A test of larger size (thanks, Florian Bruhin!), ran with 2.5 TB of data, in ~727 000 files, gave the following results:

fdupes: 6 Hours 23 Minutes
ffdupes: 4 Hours 19 Minutes
ddupes: 40 Minutes

That said, in the worst case in which there are many files which are almost identical, except for the final part, ffdupes may perform worse than fdupes (even taking twice the time). Please let me know if you find real life situations in which this happens.

If ffdupes is used with the “–algorithm” option set to “adler32”, it will run slower on average, but faster in the worst case (in particular, it will run faster than fdupes in all cases).

If ffdupes is used with the “–algorithm” option set to “md5”, it will behave exactly as fdupes (and hence presumably run slightly slower because Python is slower than C, and fdupes is written in C).

Notice that ffdupes (still?) doesn't support all fdupes options.

Technical parenthesis (aka TODO)

Theoretically, ffdupes could be improved to perform better than fdupes in any case, but unfortunately at the moment it is not possible because it uses filecomp to compare files, and it is not easy to checksum files while comparing them: probably the best thing to do would be using named pipes to checksum on the fly (storing in memory checksums for exponentially growing lenghts of heads) and then at the same time do the comparison by reading the named pipe.

Is ddupes efficient?

ddupes is written in Python, which is an interpreted language; however, this doesn't seem to be a key problem, since in all the tests made the step that takes by far the most time is the invocation of fdupes/ffdupes.

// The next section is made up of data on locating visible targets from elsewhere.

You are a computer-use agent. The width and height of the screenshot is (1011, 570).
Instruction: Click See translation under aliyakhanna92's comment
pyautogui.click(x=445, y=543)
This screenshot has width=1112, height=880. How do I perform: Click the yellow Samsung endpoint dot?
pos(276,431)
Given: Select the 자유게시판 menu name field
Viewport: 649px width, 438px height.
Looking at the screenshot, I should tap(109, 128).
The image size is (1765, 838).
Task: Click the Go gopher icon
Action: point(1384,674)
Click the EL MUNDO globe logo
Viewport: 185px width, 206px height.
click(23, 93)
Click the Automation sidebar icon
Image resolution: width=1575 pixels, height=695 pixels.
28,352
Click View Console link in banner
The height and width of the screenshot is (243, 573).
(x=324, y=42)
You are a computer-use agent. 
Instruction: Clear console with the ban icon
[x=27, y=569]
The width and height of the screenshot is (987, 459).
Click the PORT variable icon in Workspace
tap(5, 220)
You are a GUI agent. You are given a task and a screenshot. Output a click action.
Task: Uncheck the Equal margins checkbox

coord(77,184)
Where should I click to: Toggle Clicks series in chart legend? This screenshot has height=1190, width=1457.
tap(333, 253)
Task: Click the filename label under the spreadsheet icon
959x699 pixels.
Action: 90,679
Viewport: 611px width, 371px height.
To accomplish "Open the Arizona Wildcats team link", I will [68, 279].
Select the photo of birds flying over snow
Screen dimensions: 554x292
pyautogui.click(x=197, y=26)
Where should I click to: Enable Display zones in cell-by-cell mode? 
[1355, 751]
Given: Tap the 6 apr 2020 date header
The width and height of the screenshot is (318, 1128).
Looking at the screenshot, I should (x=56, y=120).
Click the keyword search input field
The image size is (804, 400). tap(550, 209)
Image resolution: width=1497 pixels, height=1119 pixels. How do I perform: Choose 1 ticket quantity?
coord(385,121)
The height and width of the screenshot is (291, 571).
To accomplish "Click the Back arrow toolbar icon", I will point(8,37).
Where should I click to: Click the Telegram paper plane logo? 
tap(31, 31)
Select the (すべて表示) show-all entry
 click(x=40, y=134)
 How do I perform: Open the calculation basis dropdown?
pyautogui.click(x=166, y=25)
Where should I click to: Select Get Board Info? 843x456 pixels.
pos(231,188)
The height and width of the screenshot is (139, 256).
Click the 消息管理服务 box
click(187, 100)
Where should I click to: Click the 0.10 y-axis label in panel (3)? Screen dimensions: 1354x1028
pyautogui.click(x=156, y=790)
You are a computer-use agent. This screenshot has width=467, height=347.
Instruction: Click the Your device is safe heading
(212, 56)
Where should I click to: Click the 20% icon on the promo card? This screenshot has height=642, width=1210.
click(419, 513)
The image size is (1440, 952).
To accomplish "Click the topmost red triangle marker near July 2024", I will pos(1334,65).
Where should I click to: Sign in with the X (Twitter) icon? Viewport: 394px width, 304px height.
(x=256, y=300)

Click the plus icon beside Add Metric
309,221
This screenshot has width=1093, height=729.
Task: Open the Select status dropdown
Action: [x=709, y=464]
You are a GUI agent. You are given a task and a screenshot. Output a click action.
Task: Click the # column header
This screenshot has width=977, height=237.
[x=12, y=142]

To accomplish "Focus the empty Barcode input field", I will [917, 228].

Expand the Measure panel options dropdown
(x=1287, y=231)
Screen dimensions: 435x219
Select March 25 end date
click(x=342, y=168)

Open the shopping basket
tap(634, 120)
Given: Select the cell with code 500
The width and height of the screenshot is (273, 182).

In general, the real ddupes step takes more time if there are many duplicate files, not just if the directory structure given as argument is bigger. Still, tests ran on a directory containing around 100 000 files/folders which produced around 20 000 lines of fdupes output, with groups containing thousands of duplicates, showed the ddupes step needs less than 20 seconds.

ddupes could scale very badly in the case in which there are very big (thousands of members) groups of duplicates, which reside in directories which are very similar but not identical. This should be a quite remote eventuality, but if you do find some pathological case, please report.

Who should I blame if this sucks?

Pietro Battiston - me@pietrobattiston.it

Last version of ddupes can always be found at http://www.pietrobattiston.it/ddupes. The source repo can be obtained with

git clone git://pietrobattiston.it/ddupes

and browsed at http://www.pietrobattiston.it/gitweb

Requirements

ddupes and ffdupes are written in Python, so you need python to run them.